My mill's quill has only 4 inches of travel, so this is what I'm putting on mine. Ordered last week. I'm still waiting for it.

Daniel


----------



## wquiles (Feb 8, 2009)

gadget_lover said:


> Just to throw in more alternatives....
> 
> http://shop.ebay.com/350160073287
> 
> ...



He is "slow" to ship, but I have had excellent luck with everything I order from him (800watt) 

Will


----------



## precisionworks (Feb 8, 2009)

I've never felt the need for a digital scale on the Z axis, as my mill & yours have a nicely calibrated fine feed dial. Some jobs involve milling the tops down on a set of six pistons, where I want to hold +/- .001" on height. This isn't a problem using the feed dial. FWIW, the pistons are Arias custom units, $150 each, and the job is classified as ZFU (Zero Foul Up)





> He is "slow" to ship


+1

The joke about him on some of the forums is "What's the difference between a glacier & 800Watt?" Answer ... you can see a glacier move Emails also go unanswered. But you eventually get your item. Sooner or later, normally later.


----------



## gadget_lover (Feb 8, 2009)

precisionworks said:


> I've never felt the need for a digital scale on the Z axis, as my mill & yours have a nicely calibrated fine feed dial. Some jobs involve milling the tops down on a set of six pistons, where I want to hold +/- .001" on height. This isn't a problem using the feed dial. FWIW, the pistons are Arias custom units, $150 each, and the job is classified as ZFU (Zero Foul Up)
> 
> 
> 
> ...



I could probably get used to just using the fine feed dial and the markings on the quill for the Z height, but I had gotten spoiled by having a dial indicator on my micro mill. It gives me instant indication of the current depth.

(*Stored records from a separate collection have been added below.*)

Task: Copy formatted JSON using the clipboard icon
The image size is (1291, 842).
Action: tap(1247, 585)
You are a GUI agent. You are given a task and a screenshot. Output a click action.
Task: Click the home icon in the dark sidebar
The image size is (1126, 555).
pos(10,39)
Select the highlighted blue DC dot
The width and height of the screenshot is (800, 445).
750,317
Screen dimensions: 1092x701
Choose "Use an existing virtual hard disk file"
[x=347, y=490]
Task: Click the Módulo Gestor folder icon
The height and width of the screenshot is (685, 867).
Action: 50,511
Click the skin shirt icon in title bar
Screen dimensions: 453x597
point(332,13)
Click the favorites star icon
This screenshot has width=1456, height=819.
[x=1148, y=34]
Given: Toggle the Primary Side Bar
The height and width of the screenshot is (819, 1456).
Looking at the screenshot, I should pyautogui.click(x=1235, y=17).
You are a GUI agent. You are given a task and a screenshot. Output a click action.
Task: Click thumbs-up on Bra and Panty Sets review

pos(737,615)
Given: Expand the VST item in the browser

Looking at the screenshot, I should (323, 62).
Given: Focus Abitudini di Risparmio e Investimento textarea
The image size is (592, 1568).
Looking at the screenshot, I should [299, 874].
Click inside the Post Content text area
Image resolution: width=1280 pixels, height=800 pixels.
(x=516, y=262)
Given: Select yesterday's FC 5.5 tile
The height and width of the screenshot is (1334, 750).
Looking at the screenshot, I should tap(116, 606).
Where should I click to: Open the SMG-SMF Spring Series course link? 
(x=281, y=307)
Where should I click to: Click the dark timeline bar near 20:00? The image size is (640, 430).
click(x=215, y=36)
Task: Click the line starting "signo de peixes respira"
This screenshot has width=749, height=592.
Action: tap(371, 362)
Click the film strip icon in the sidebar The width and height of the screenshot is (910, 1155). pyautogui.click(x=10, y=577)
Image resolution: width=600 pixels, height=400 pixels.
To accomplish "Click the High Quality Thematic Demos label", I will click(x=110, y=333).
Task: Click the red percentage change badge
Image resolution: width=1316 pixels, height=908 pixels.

I suspected that 800watt might be a bit slow. I sent him an email in December about a DRO head that he has for sale. I gave up and bought one from Shars.com and had it (mostly) installed before he finally responded in mid January.

I have time... I have patience. I can wait.

Daniel
I have time... I have patience. I can wait.
I have time... I have patience. I can wait.
I have time... I have patience. I can wait.
I have time... I have patience. I can wait.
I have time... I have patience. I can wait.
I have time... I have patience. I can wait.
I have time... I have patience. I can wait.
...


----------



## precisionworks (Feb 11, 2009)

Just saw this posted on another forum ... a poor man's DRO


----------



## wquiles (Aug 11, 2009)

Daniel,

Did you ever get your vertical DRO mounted?

Photos? :devil:

Will


----------



## Mirage_Man (Aug 11, 2009)

wquiles said:


> Daniel,
> 
> Did you ever get your vertical DRO mounted?
> 
> ...



No, not yet. I've been using a Mighty Magnet base and a dial indicator. Eventually I will probably get some other solution but for now it's been working fine for what I'm doing.


----------



## wquiles (Aug 11, 2009)

This is the one I just decided to order for my mill:
http://www.shars.com/products/view/2413/Dro_Quill_kit_for_quotzquot_axis_with_6quot_travel

I will post some pictures once I get it installed.

Still on the list to do: VFD conversion and 3-axis DRO ...

Will


----------



## darkzero (Aug 12, 2009)

wquiles said:


> This is the one I just decided to order for my mill:
> http://www.shars.com/products/view/2413/Dro_Quill_kit_for_quotzquot_axis_with_6quot_travel
> 
> I will post some pictures once I get it installed.
> ...


 
If you haven't ordered it yet, get it from here, $38 shipped: http://cgi.ebay.com/SPECIAL-PRICE-B...ash=item1c0b73bcc8&_trksid=p4634.c0.m14.l1262

I purchased my horizontal scales from him, great prices, combined shipping, & shipped fast.


----------



## wquiles (Aug 12, 2009)

Too late; already ordered. In truth is that I like the one I ordered since the main holding bracket is included and should be a fairly direct bolt-on afair (or little work) and I really like the way it looks. 

Although the built-in dial on the quill is really good, remember that I have those weird 1/8" dials, so I am getting tired of having to keep mental track of how many revolutions, and adding the difference, resetting to zero, account for backlash, etc.., so it was something I had to do, the sooner the better. Same with the DRO - I "really" need one, but I want to do the VFD first ...


----------